_ABOUT THIS TASK_
Go through the following data and transcribe exactly the stretch of lines from the one holding "The width and height of the screenshot is (952, 1232)." to the one holding "Enable Show Only", both included.

══ MATERIAL SHOWN

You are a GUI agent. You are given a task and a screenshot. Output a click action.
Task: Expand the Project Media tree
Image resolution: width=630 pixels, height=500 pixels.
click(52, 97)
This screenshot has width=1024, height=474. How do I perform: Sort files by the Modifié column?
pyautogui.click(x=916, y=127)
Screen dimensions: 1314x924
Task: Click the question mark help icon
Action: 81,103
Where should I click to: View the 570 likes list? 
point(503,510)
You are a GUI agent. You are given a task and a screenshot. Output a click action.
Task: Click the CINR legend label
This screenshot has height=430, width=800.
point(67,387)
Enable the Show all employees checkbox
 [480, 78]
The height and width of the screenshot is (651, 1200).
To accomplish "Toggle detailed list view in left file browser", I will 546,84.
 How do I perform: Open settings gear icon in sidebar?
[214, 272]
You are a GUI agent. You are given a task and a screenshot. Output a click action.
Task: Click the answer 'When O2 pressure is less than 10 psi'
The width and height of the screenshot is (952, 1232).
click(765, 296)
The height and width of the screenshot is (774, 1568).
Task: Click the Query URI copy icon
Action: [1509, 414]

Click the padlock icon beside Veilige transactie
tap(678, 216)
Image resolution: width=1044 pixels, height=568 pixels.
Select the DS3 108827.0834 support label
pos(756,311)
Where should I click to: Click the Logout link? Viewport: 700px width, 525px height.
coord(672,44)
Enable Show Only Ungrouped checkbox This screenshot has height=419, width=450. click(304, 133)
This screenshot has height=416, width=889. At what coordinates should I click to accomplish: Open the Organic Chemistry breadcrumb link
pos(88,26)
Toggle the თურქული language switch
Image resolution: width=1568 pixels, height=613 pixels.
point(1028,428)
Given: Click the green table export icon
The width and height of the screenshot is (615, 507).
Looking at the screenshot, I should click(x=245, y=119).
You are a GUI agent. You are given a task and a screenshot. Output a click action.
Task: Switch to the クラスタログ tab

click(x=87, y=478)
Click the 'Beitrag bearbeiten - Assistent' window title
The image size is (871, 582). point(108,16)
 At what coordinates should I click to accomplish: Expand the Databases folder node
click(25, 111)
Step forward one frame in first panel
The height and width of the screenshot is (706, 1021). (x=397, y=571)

════

_THE COMPLETED TASK_
The width and height of the screenshot is (952, 1232).
click(765, 296)
The height and width of the screenshot is (774, 1568).
Task: Click the Query URI copy icon
Action: [1509, 414]

Click the padlock icon beside Veilige transactie
tap(678, 216)
Image resolution: width=1044 pixels, height=568 pixels.
Select the DS3 108827.0834 support label
pos(756,311)
Where should I click to: Click the Logout link? Viewport: 700px width, 525px height.
coord(672,44)
Enable Show Only Ungrouped checkbox This screenshot has height=419, width=450. click(304, 133)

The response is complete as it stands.